Former U.S. Vice President Mike Pence publicly announces and kicks off his campaign for the 2024 Republican U.S. presidential nomination, at a Future Farmers of America "enrichment center" in Ankeny, Iowa, U.S. June 7, 2023.   REUTERS/Jonathan Ernst

Former Vice President Mike Pence has chosen to run against the President he served for the Republican nomination for president. In all of American history we haven’t seen a vice president run directly against a president he served since Vice President Thomas Jefferson ran against President John Adams in the election of 1800.[1] In 1940, Franklin Roosevelt’s vice president, John Nance Garner ran for the Democrat nomination, but for most of that time Roosevelt was not an announced candidate. When Roosevelt did get in, at the last minute, Garner lost handily.

◆ ◆ ◆ ◆

- Job
Continue the passage about Mike Pence running for the nomination against the president he served, picking up right after its last sentence.

- Supplied material
◆ ◆ ◆ ◆

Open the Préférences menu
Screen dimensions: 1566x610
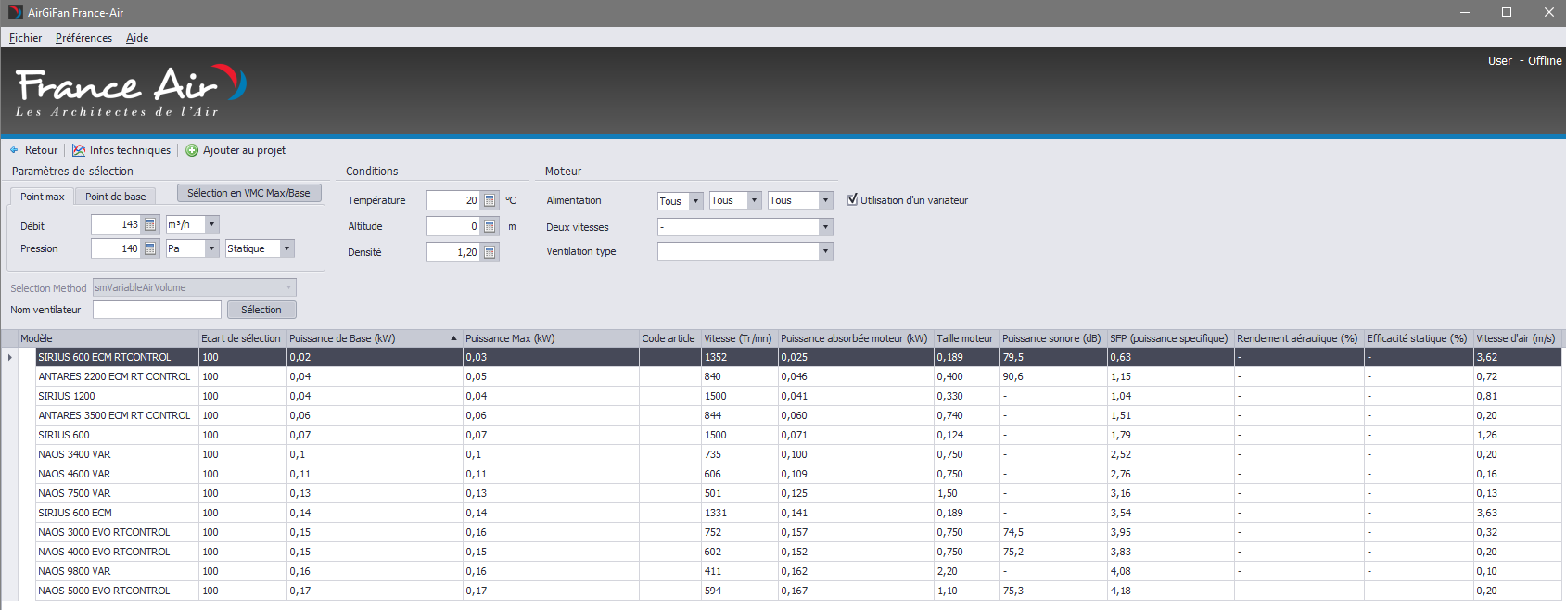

◆ ◆ ◆ ◆

- Task response
For most of his time in office Pence was steadfast in the role of “lap dog” — as he shored up the evangelical base of the party for Trump. And yet, in the defining moment of the Trump presidency, when the President wanted the Vice President to interrupt the electoral vote count, Pence chose the Constitution over Trump. The enormity of this decision eclipsed his previous years of loyalty and has put the two men on a collision course as they seek the 2024 Republican nomination.

In modern-day American politics we are used to seeing loyal pairs of presidents and vice presidents. That is a function of the modern nomination system where the choice of the vice president is no longer integral to achieving the nomination itself.[2] In the old-fashioned system the convention chose the president and the vice president. The vice presidency often went to the faction that lost the presidency as a sort of consolation prize. Sometimes these pairings worked out, but more often than not the relationship has been reminiscent of a badly arranged marriage — put together by political expediency. In many of those matches the relationship was cool and distant if not downright hostile.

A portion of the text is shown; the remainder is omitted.